Solving Word Problems with Linear Systems

Read this article and watch the video. The article describes examples in which systems of equations can be used to solve real-world quantities. After you review, complete problems 1 to 4 and check your answers.

Real-World Application: Comparing Options

Two movie rental stores are in competition. Movie House charges an annual membership of $30 and charges $3 per movie rental. Flicks for Cheap charges an annual membership of $15 and charges $3 per movie rental. After how many movie rentals would Movie House become the better option?

It should already be clear to see that Movie House will never become the better option, since its membership is more expensive and it charges the same amount per movie as Flicks for Cheap.

The lines on a graph that describe each option have different $\begin{align*}y-\end{align*}$ intercepts - namely 30 for Movie House and 15 for Flicks for Cheap - but the same slope: 3 dollars per movie.
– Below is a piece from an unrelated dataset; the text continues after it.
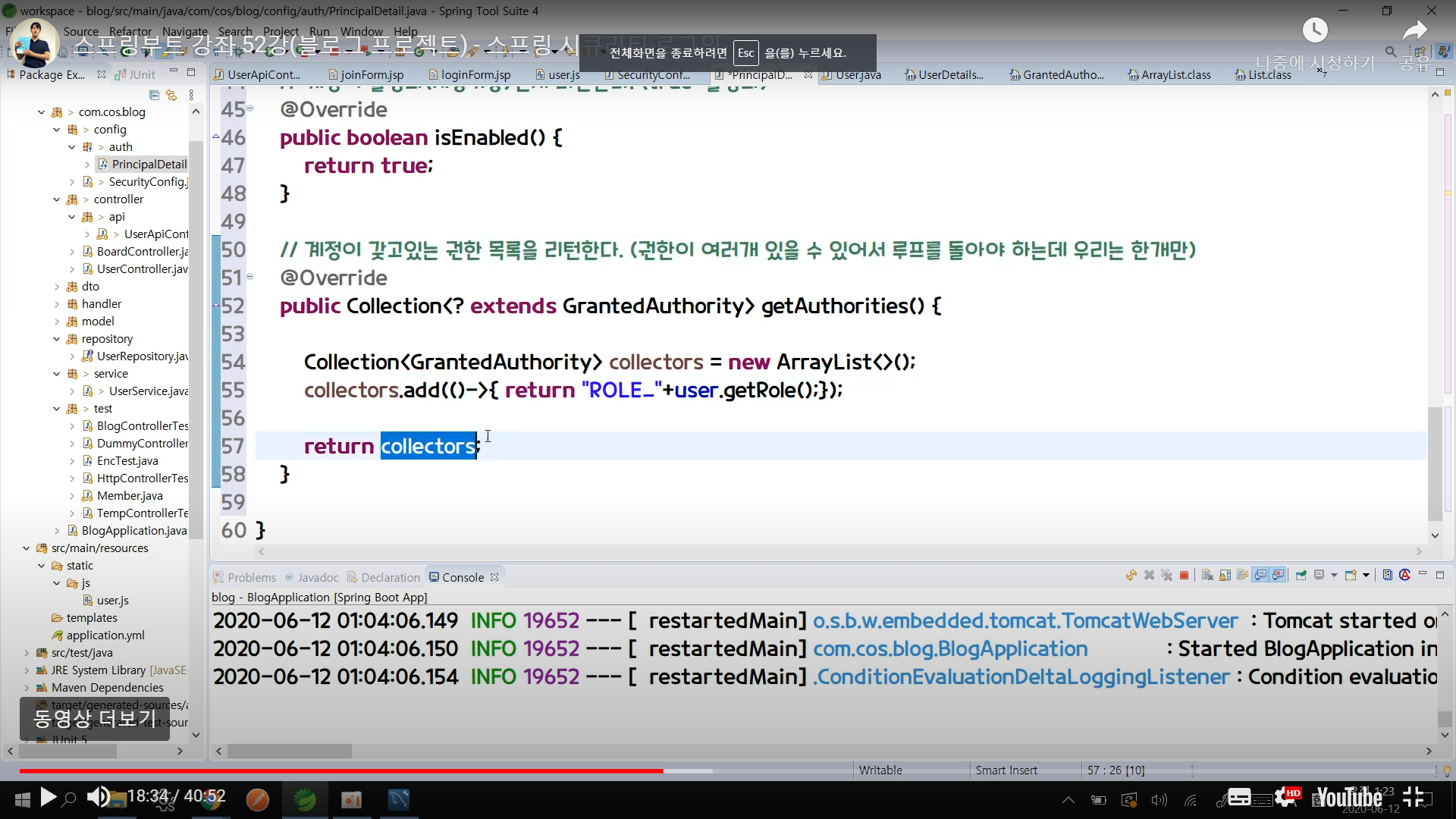This screenshot has height=819, width=1456.
Task: Click the Clear Console icon
Action: [x=1207, y=576]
This means that the lines are parallel and so the system is inconsistent.

Now let's see how this works algebraically. Once again, we'll call the number of movies you rent $\begin{align*}x\end{align*}$ and the total cost of renting movies for a year $\begin{align*}y\end{align*}$ .
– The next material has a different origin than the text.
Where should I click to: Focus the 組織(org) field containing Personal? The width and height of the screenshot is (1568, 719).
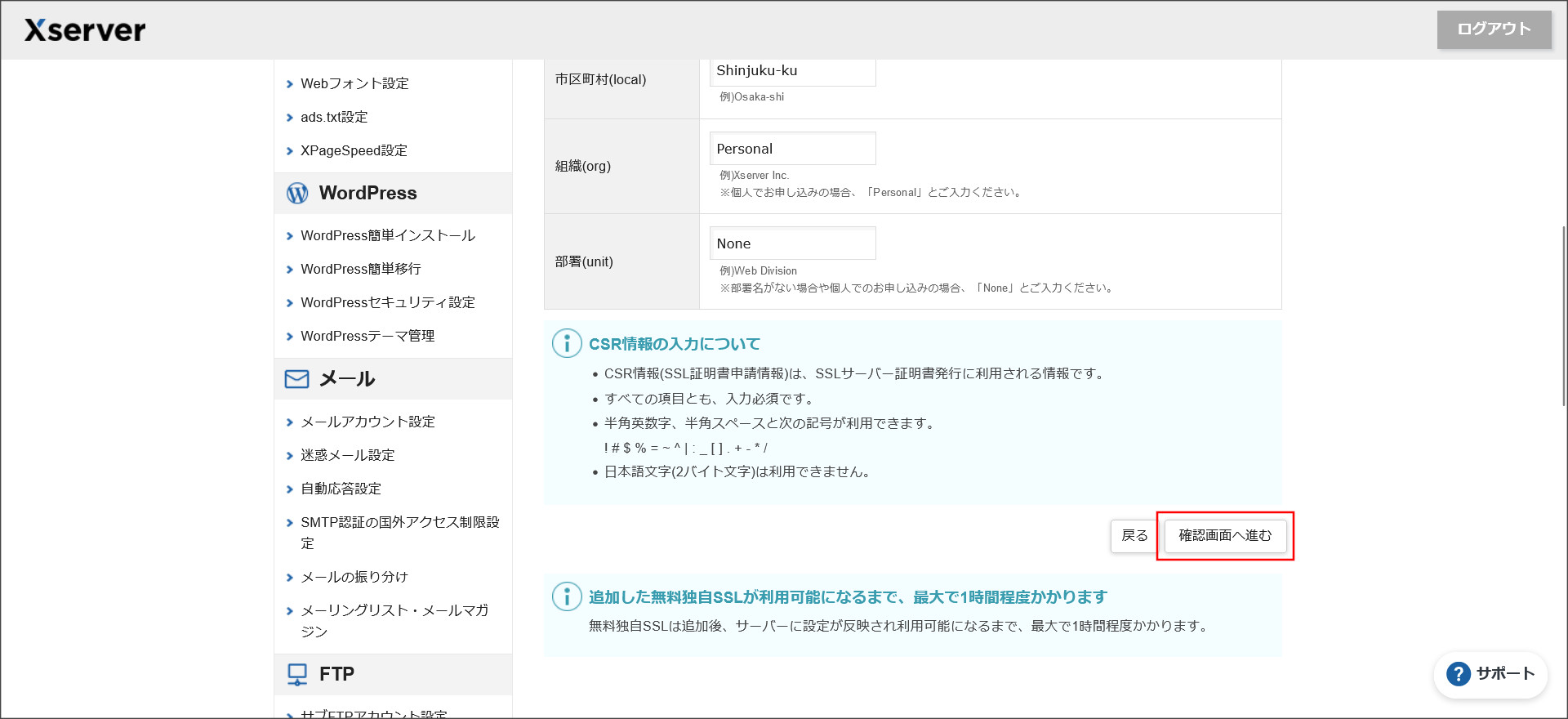[792, 149]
	flat fee	rental fee	total
Movie House	$30	$\begin{align}3x\end{align}$	$\begin{align}y = 30 + 3x\end{align}$
Flicks for Cheap	$15	$\begin{align}3x\end{align}$	$\begin{align}y = 15 + 3x\end{align}$

The system of equations that describes this problem is:

$\begin{align*}y &= 30 + 3x\!\\ y &= 15 + 3x\end{align*}$

Let's solve this system by substituting the second equation into the first equation:

$\begin{align*}y &= 30 + 3x\!\\ & \Rightarrow 15 + 3x = 30 + 3x \Rightarrow 15 = 30 \qquad \text{This statement is always false.}\!\\ y &= 15 + 3x\end{align*}$

This means that the system is inconsistent.